▶ **Extracted text**
****

Answer: No. The SECURE Act contains a provision giving businesses extra time to establish certain new qualified retirement plans. The new deadline only applies to qualified plans that are 100% employer funded. Profit sharing plans would be an example of a 100% employer funded retirement plan that would qualify as a plan meeting the new extended deadline. The new deadline does not apply to 401(k) plans. If Bjorn Enterprises would like to establish a profit-sharing plan for 2020, it could do so by Sept. 15, 2021. The deadline for establishing new qualified plans is now the same as the deadline for setting up new SEP IRAs.
For plans adopted for tax years beginning after 2019, an employer may elect to treat a qualified retirement plan adopted after the close of a tax year, but before the due date (including extensions) of the employer's tax return for the tax year, as having been adopted as of the last day of the tax year. [§401(b)(2)]. This does not, however, allow retroactive adoption of a qualified cash or deferred arrangement (CODA) [Reg. §1.401(k)-1(a)(3)(iii)(A)].
April 15, 2021
Question: Michael is a college student, supported by his parents, and claimed as a dependent in the previous tax years. Assuming he can still be claimed as a dependent this year, regarding the stimulus payments and the recovery rebate credit, can Michael file a tax return to claim this credit?
Answer: No. To claim the recovery rebate credit (RRC), an "eligible individual" is any individual other than a nonresident alien or an individual who is a dependent of another taxpayer for the tax year. A dependent of the taxpayer, as defined for purposes of the dependency exemption by §152(c), includes a qualifying child and a qualifying relative.
April 8, 2021
Question: Katie and Andrew have a 17-year-old daughter who lives with them. The daughter has income but provides less than half her own support. Katie and Andrew can’t get the child tax credit due to their high income. They’re wondering if their daughter can file her own tax return without checking the box on Form 1040 where it says she can be claimed as a dependent and get the full recovery rebate credit and full standard deduction?

****

(Saved entries)
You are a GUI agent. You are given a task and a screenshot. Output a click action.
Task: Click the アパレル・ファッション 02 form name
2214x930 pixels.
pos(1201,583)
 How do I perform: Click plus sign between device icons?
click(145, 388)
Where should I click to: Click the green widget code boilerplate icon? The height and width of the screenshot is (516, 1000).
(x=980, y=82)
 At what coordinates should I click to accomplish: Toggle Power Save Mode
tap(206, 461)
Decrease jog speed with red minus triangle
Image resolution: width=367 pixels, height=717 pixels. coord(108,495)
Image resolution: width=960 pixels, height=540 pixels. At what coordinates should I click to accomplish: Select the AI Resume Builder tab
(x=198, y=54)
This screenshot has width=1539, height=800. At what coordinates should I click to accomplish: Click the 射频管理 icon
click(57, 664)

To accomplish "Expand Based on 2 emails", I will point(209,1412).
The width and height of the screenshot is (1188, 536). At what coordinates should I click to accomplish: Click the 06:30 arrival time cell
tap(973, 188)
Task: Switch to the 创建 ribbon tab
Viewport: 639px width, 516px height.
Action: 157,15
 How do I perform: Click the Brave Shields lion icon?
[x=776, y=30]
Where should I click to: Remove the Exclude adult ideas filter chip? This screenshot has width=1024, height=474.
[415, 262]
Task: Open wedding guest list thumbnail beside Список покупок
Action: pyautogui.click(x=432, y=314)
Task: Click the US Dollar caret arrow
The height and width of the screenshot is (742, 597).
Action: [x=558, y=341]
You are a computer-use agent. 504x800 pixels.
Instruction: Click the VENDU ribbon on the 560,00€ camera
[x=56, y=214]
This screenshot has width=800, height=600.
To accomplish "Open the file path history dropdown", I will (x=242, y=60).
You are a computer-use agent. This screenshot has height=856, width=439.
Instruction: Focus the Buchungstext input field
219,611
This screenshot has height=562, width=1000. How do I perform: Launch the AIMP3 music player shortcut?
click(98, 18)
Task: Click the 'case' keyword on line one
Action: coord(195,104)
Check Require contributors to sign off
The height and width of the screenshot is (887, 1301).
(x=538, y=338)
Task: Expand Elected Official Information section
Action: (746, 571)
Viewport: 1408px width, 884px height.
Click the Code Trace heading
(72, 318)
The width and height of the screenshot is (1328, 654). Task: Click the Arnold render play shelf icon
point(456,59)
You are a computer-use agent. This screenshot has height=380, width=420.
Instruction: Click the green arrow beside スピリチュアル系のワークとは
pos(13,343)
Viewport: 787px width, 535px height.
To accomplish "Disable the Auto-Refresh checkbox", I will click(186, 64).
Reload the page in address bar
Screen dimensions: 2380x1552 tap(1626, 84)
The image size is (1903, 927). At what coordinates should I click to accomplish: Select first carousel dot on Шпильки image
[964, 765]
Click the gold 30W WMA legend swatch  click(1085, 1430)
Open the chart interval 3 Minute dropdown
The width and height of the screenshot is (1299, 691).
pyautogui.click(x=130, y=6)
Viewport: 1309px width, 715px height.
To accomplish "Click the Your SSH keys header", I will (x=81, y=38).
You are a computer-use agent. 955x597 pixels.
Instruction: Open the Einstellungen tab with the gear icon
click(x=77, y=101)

****

▶ **Parts of the exercise**
1. Please retype the tax Q&A from "April 8, 2021" to "full standard deduction?".
2. Answer these questions using the tax Q&A:
(a) By what date could Bjorn Enterprises establish a profit-sharing plan for 2020?
(b) How old is the daughter of Katie and Andrew?
(c) Which code section defines a dependent for purposes of the dependency exemption?

▶ **Answers to the exercise**
1.
April 8, 2021
Question: Katie and Andrew have a 17-year-old daughter who lives with them. The daughter has income but provides less than half her own support. Katie and Andrew can’t get the child tax credit due to their high income. They’re wondering if their daughter can file her own tax return without checking the box on Form 1040 where it says she can be claimed as a dependent and get the full recovery rebate credit and full standard deduction?

2.
(a) Sept. 15, 2021
(b) 17 years old
(c) §152(c)